Cleverer Enkel holt sich Pflichtteil des enterbten Vaters

Wer von seinen gesetzlichen Erben besonders schlecht behandelt wird, kann sie enterben und ihnen testamentarisch den Pflichtteil entziehen.

Von dieser Möglichkeit hat ein offenbar sehr vermögender Herr Gebrauch gemacht, nachdem er von seinem drogenabhängigen Sohn massiv bedroht und verprügelt worden war.

Im strafrechtlichen Urteil des Amtsgerichts Hagen vom 14.01.1987 ist die Rede von mehrfachen Schlägen mit der Faust ins Gesicht des körperlich unterlegenen Vaters, auf den sein Sohn noch mit beschuhten Füßen eintrat, als er bereits am Boden lag.

Nachdem der Erblasser am 25.10.2011 verstorben war, versuchte der Sohn dennoch mit Prozesskostenhilfe (in Österreich: Verfahrenshilfe) Pflichtteilsansprüche gerichtlich durchzusetzen, die ihm jedoch vom Landgericht Hagen und vom Oberlandesgericht Hamm jeweils in Ermangelung hinreichender Erfolgsaussichten versagt wurde.

Im Jahre 2014 trat sodann ein am 07.05.1996 geborener Enkel des Verstorbenen in Erscheinung und obsiegte vor dem Landgericht Hagen, das die letzte Lebensgefährtin und den Bruder des Verstorbenen als Testamentserben mit Urteil vom 08.02.2017, 3 O 171/14, ZErb 2017/4, 109, zur Zahlung von immerhin rund € 0,9 Mio verpflichtete.

Infolge wirksamer Enterbung des Vaters sei der Kläger (einziger) verbleibender Abkömmling und damit anstelle dessen pflichtteilsberechtigt in Höhe des halben Nachlasswertes.

Die in dieser Entscheidung referierte Rechtslage in Deutschland entsprach im Wesentlichen auch jener in Österreich bis zum Inkrafttreten des Erbrechtsänderungsgesetzes 2015.

Für Todesfälle ab 01.01.2017 gilt allerdings nunmehr die Einschränkung, dass Nachkommen einer erbunfähigen oder enterbten Person nur noch dann ein Pflichtteil zusteht, wenn diese „vorverstorben“ ist (§ 758 Abs 2 ABGB nF).

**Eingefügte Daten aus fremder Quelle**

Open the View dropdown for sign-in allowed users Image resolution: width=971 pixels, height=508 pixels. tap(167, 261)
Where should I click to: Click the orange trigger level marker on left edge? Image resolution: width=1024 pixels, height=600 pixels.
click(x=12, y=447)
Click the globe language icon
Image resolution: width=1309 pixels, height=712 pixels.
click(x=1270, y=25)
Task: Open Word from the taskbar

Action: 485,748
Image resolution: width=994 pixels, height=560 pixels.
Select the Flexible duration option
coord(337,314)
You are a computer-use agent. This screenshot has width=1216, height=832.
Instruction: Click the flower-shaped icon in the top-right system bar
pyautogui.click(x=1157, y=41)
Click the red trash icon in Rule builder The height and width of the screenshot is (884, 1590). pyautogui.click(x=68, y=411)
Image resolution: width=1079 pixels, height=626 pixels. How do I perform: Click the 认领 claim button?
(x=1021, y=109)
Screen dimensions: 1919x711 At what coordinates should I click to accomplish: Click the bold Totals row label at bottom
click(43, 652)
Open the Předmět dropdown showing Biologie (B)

Bis 31.12.2016 sah § 780 ABGB (aF) hingegen noch ausdrücklich das Gegenteil vor. Abkömmlinge eines enterbten Kindes waren demnach auch in Österreich befugt, den Pflichtteil zu verlangen, selbst wenn der Enterbte den Erblasser überlebt hatte.

Einzelne Kommentatoren vertreten zwar die Ansicht, dass die Rechtslage unabhängig vom neuen Gesetzeswortlaut aus systematischen Erwägungen heraus gleich geblieben sei. Bis zu einer Klärung durch den Gesetzgeber oder durch den Obersten Gerichtshof bleibt dieser Aspekt aber jedenfalls fraglich.

Nicht nur wer in derart delikaten Familienverhältnissen lebt, sollte deshalb die Neuerungen im Erbrecht zum Anlass für eine kritische Sichtung bestehender letztwilliger Verfügungen nehmen oder spätestens jetzt (endlich) an eine Errichtung denken.